Kavya Shetty is an Indian actress and model who primarily appears in Kannada films. She made her acting debut in 2013 with the Kannada film Nam Duniya Nam Style directed by Preetham Gubbi.

Early life
Shetty was born Mangalore, Karnataka. After doing her schooling in Mangalore, she graduated in Computer Science engineering from N.M.A.M. Institute of Technology, Nitte.

Career
While in college, Shetty did a few modelling assignments following appearances in several television commercials. She later moved to Bangalore and took part in 2011 Femina Miss India beauty pageant, winning the 'Miss Photogenic' title. She was also a finalist at the Ford Super Model of the World – India contest held at New Delhi in 2011. She was noticed by fashion guru Prasad Bidapa and subsequently walked the ramp for several designers, most notably at the 'Blenders Pride Bangalore Fashion Week' in 2011 and 2012 and Chennai International Fashion Week 2011.

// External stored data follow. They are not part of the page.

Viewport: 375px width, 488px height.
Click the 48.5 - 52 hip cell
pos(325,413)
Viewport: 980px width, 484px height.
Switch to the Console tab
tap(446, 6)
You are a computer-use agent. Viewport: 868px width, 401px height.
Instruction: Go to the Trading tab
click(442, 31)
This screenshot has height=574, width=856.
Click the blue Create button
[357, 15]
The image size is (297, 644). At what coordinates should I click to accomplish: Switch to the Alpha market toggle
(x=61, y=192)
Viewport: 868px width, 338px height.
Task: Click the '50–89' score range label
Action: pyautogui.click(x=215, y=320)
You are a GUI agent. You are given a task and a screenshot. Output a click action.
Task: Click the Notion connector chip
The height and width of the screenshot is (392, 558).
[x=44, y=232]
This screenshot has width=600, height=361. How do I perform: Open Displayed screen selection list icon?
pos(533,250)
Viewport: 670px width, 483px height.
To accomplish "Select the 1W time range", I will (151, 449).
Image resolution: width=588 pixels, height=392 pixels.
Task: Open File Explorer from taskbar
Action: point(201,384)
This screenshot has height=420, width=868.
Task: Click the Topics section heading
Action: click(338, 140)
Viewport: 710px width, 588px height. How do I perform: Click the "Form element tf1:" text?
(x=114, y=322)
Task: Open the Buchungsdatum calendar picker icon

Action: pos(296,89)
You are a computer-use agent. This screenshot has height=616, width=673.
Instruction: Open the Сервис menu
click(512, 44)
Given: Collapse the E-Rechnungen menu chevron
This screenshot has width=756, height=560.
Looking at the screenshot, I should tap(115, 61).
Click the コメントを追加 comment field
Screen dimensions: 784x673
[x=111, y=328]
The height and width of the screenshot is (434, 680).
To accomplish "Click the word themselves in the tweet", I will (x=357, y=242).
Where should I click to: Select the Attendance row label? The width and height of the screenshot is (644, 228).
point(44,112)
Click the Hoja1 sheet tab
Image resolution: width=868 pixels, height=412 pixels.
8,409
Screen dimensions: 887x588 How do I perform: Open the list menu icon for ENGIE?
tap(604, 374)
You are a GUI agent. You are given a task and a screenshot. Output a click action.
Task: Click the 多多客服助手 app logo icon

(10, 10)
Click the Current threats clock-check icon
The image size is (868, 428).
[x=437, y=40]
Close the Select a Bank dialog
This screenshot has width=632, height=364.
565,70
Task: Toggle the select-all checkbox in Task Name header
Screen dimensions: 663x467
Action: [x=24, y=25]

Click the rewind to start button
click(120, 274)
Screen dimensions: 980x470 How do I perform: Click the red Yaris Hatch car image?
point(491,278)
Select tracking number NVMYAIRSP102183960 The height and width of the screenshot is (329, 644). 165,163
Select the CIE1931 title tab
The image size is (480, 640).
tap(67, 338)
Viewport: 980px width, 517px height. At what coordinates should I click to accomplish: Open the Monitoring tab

She also worked as a commercial model and appeared in several print and television advertisements. A few of her most notable endorsements in print are for Reliance Jewels, Malabar Gold, VBJ, Palam Silks, Psr and Club Mahindra. Her television advertisements include those for Clinic Plus, Toyota Altis, Santoor and TVS Victor.

In 2012, Shetty entered the Indian film industry. She first signed to Shivani, a bilingual horror flick, made in Telugu and Tamil, in which she played a journalist. However, the delay of this film meant that Shetty's maiden release was the Kannada film Nam Duniya Nam Style (2013) by Preetham Gubbi. While the film received mixed reviews, critics noted that Shetty had "given [a] lively performance"  and "show[n] tremendous promise". Her future releases include  the semi-period Kannada film Vijayaaditya. She has also been cast as one of the female leads in A. L. Vijay's next Tamil film, which according to Shetty is a "fun-filled" romantic drama set against a college backdrop.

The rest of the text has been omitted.